Add support for aggregate functions over complex data types #2296

Prajwal-banakar · 2026-01-02T06:22:18Z

Purpose

Linked issue: close #2247

This PR adds support for aggregate functions (specifically MIN and MAX) over complex data types such as ARRAY and ROW. Previously, using these functions on complex types would result in an exception because they were considered incomparable. LAST_VALUE and FIRST_VALUE were already supported but are now verified to work with complex types.

Brief change log

Updated InternalRowUtils.compare() to support recursive comparison for ARRAY and ROW types.
Updated FieldMinAgg and FieldMaxAgg to use the new InternalRowUtils.compare() method that accepts DataType (preserving nested type information) instead of just DataTypeRoot.
Added ComplexTypeAggregationTest to verify LAST_VALUE, MIN, and MAX aggregations on ARRAY and ROW types.
Note: MAP type comparison is explicitly not supported and will throw an exception, consistent with SQL standards.

Tests

Added ComplexTypeAggregationTest which includes:
- testArrayLastValue: Verifies LAST_VALUE on ARRAY<INT>.
- testArrayMinMax: Verifies MIN/MAX on ARRAY<INT>.
- testRowMinMax: Verifies MIN/MAX on nested ROW<INT, STRING>.

API and Format

No API or storage format changes. This only enhances the runtime capability of existing aggregation functions.

Documentation

No documentation changes needed as this supports standard SQL behavior for these types.

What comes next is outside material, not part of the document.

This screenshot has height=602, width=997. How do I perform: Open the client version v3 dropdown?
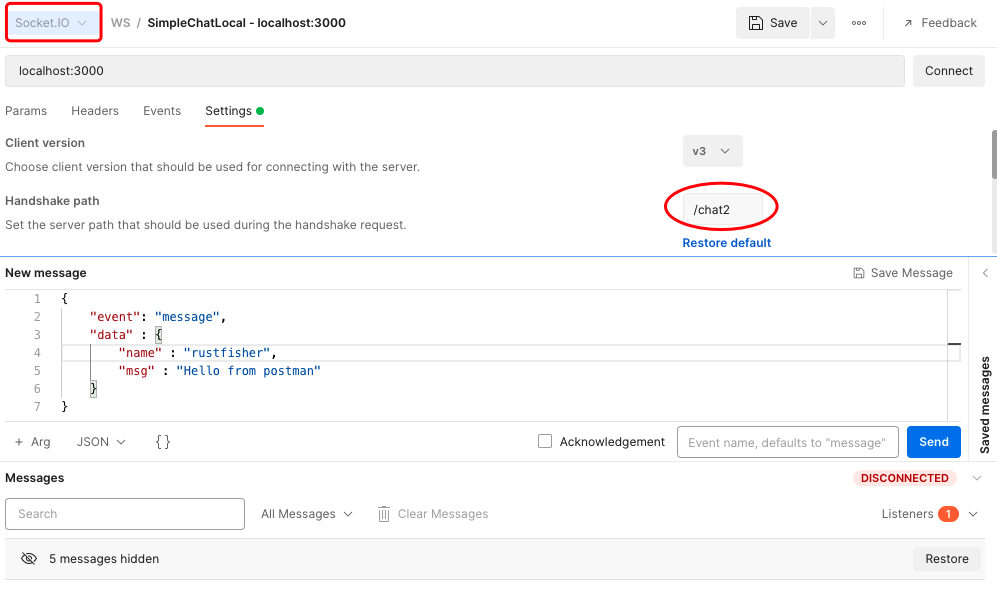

Prajwal-banakar · 2026-01-02T07:04:26Z

"Hi @wuchong, I've submitted the PR to support aggregate functions over complex data types.

The current CI failure in FlinkUnionReadPrimaryKeyTableITCase. It appears to be caused by hardcoded year values (2025) in the test cases that are now mismatching because it is 2026.

wuchong · 2026-01-04T03:38:07Z

Hi @Prajwal-banakar, thank you for the contribution!

Just a quick note: the test failure in FlinkUnionReadPrimaryKeyTableITCase has already been resolved by PR #2295.

Regarding this PR, MAX and MIN are not intended to support complex data types such as ARRAY, MAP, or ROW. These types are not orderable, and therefore Fluss (like other engines such as Apache Spark and Flink) cannot define a consistent total ordering for them. As a result, using MAX/MIN on such columns should be disallowed. The FIP also declared the supported types of max/min: https://cwiki.apache.org/confluence/display/FLUSS/FIP-21%3A+Aggregation+Merge+Engine

Moreover, the original issue #2247 was actually aimed at supporting aggregation functions that operate on complex types, for example, the ARRAY_AGG that returns an ARRAY type.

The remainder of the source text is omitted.